都心部への進出を果たした「プロロジスアーバン東京押上1」

プロロジスアーバン東京品川1の成功を原動力に、東京都足立区の2拠点開発を経て、既存の配送センターのリノベーション施設として22年9月に完成したのが「プロロジスアーバン東京押上1」(東京都墨田区)だ。これまでの3物件と異なり、東京駅から5キロとさらに都心寄りの物件を提案できる点で、国内におけるプロロジスアーバンの新展開を象徴する物件となった。

「3階までの各階がスロープで結ばれている自走式の物流施設です。都心部では極めて少ない好条件と言えるでしょう。さらに5階には、5区画のオフィスや屋上庭園も備えています」(栗原氏)。都心部とは思えない使い勝手のよい倉庫とともに眺望の利くオフィスも提案できる、まさにプロロジスアーバンのコンセプトを色濃く具現化した仕様は、業界でも話題を呼んでいる。

▲既存の配送センターのリノベーションで22年9月に完成した「プロロジスアーバン東京押上1」(出所:プロロジス)

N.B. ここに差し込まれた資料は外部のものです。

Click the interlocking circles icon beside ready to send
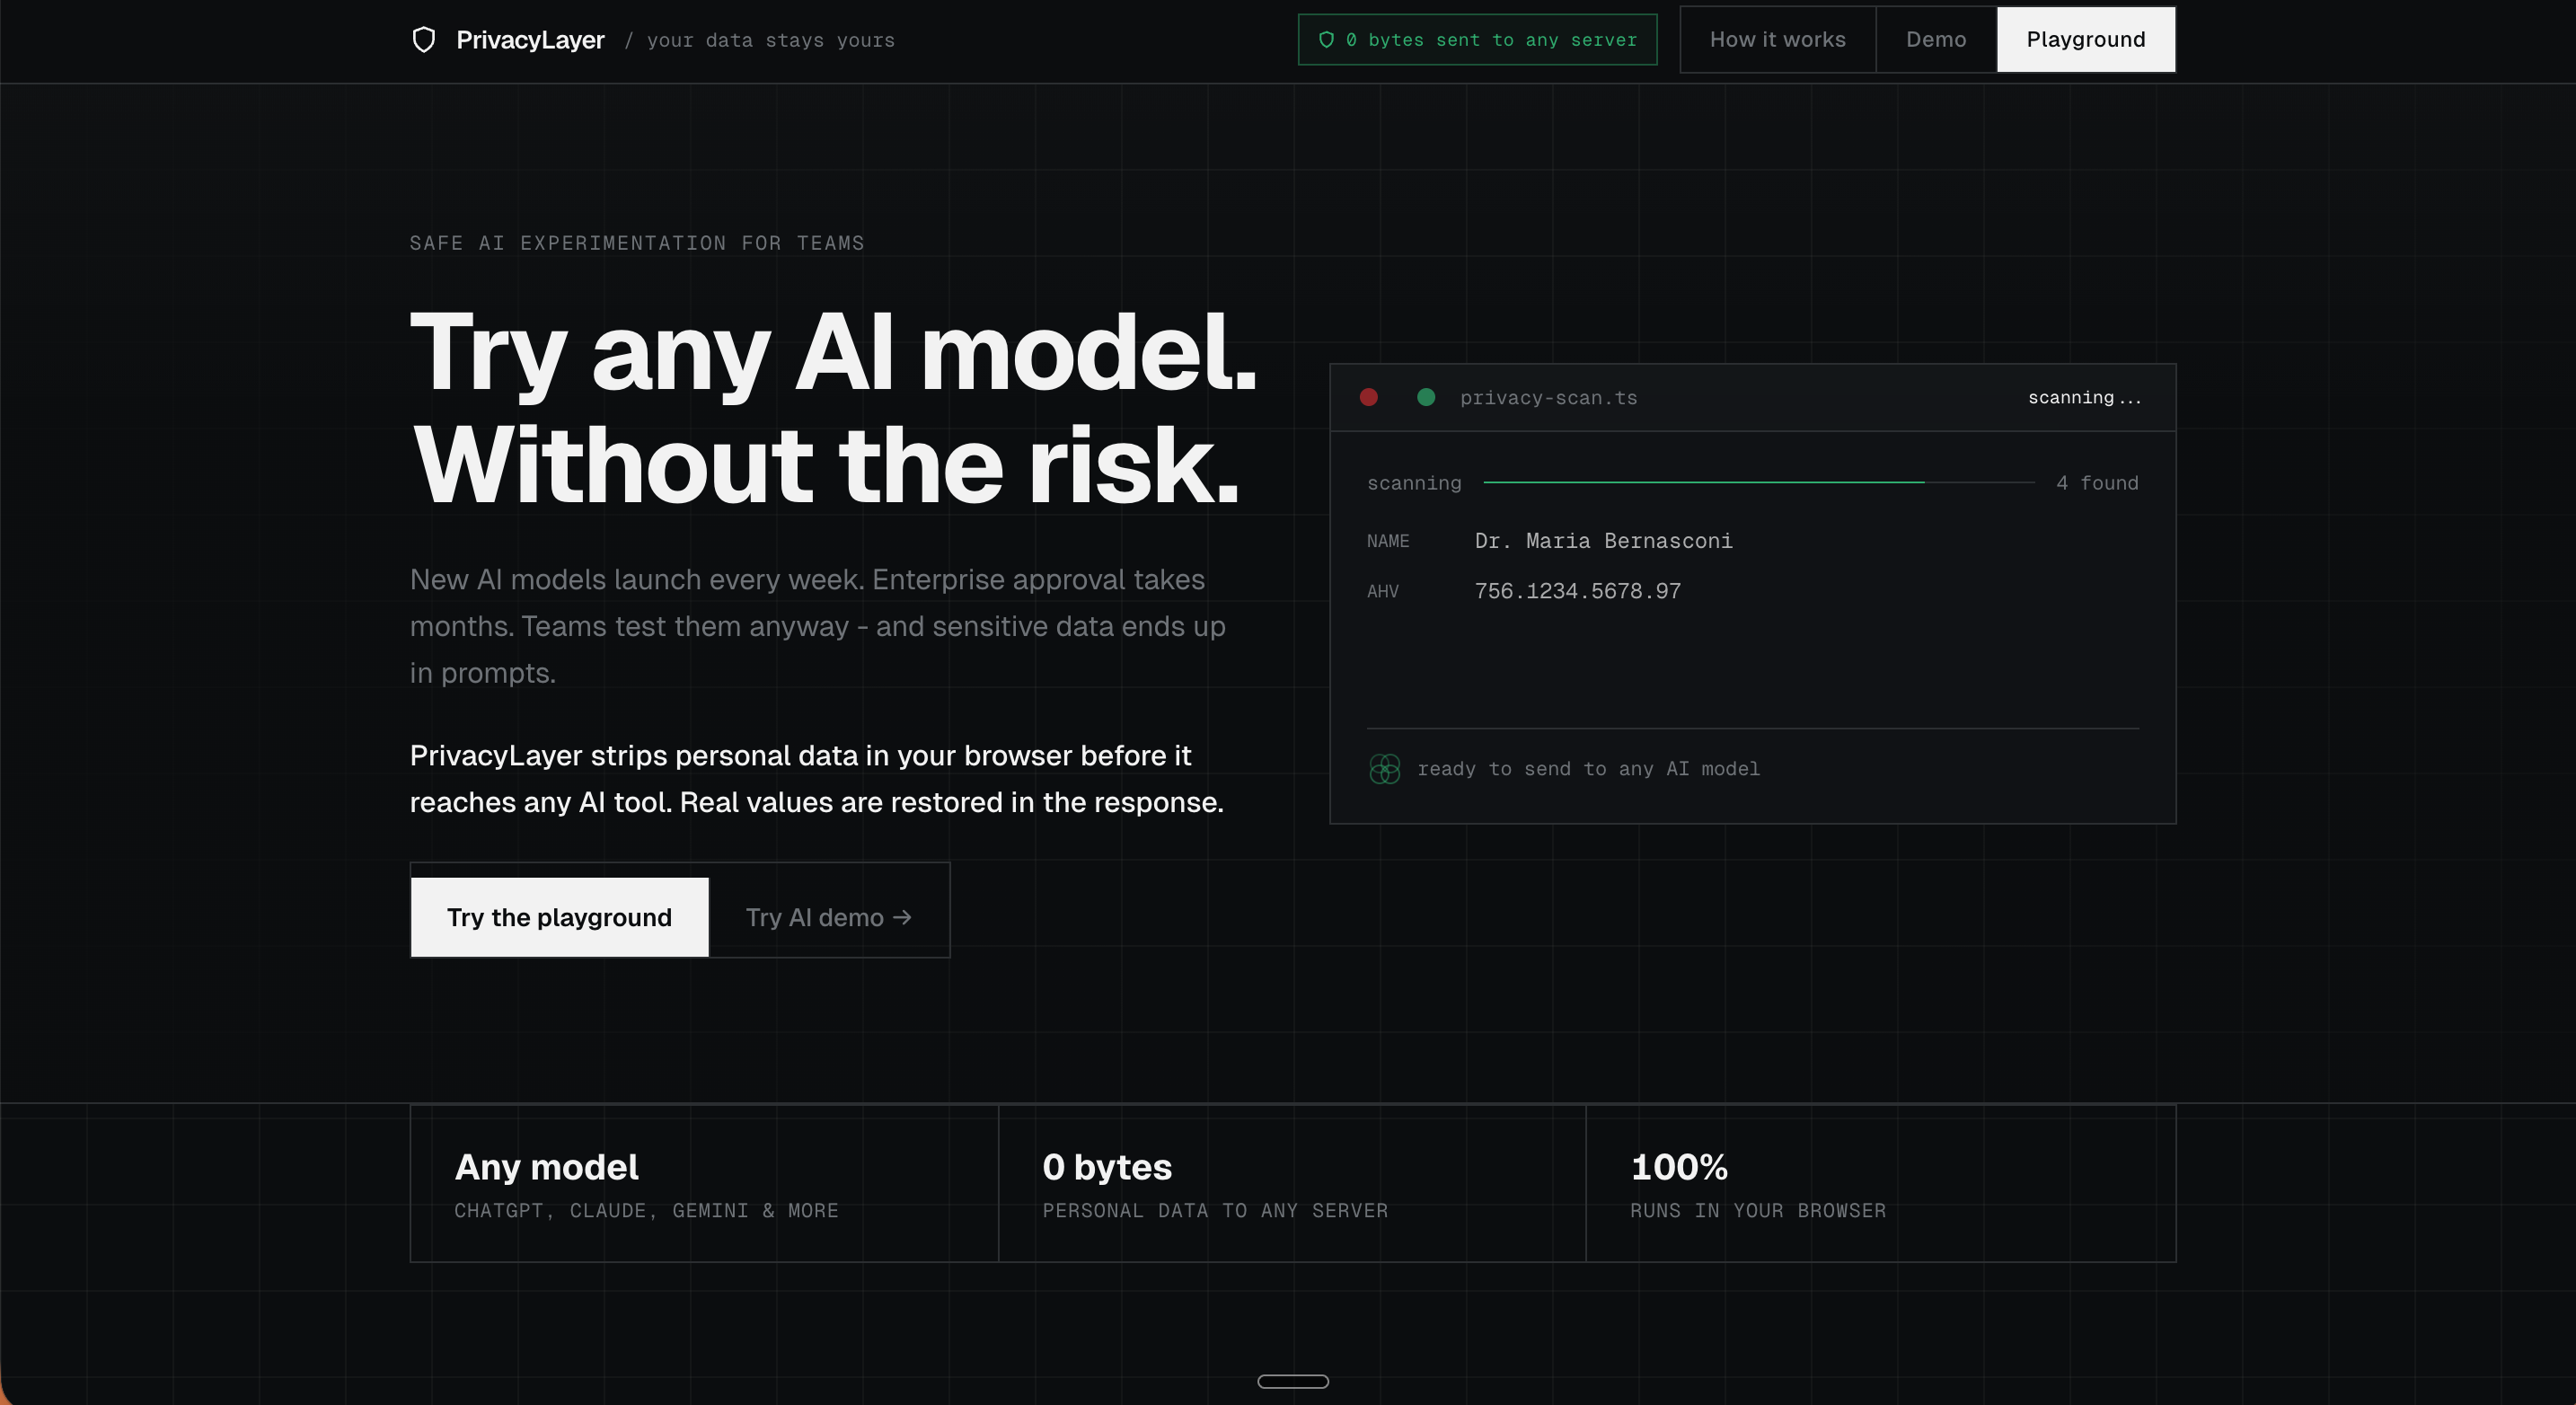Image resolution: width=2576 pixels, height=1405 pixels. click(x=1385, y=769)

プロロジスは現在、東京都の大田区と江東区の湾岸エリアでプロロジスアーバンシリーズの新規施設を施工中だ。都心部における物流の最適化に焦点を当てた、新たな発想の物流施設シリーズ。常に業界の先駆者として新境地を開拓してきたプロロジスが、今度は大都市を舞台に新たな「風」を巻き起こし続けそうだ。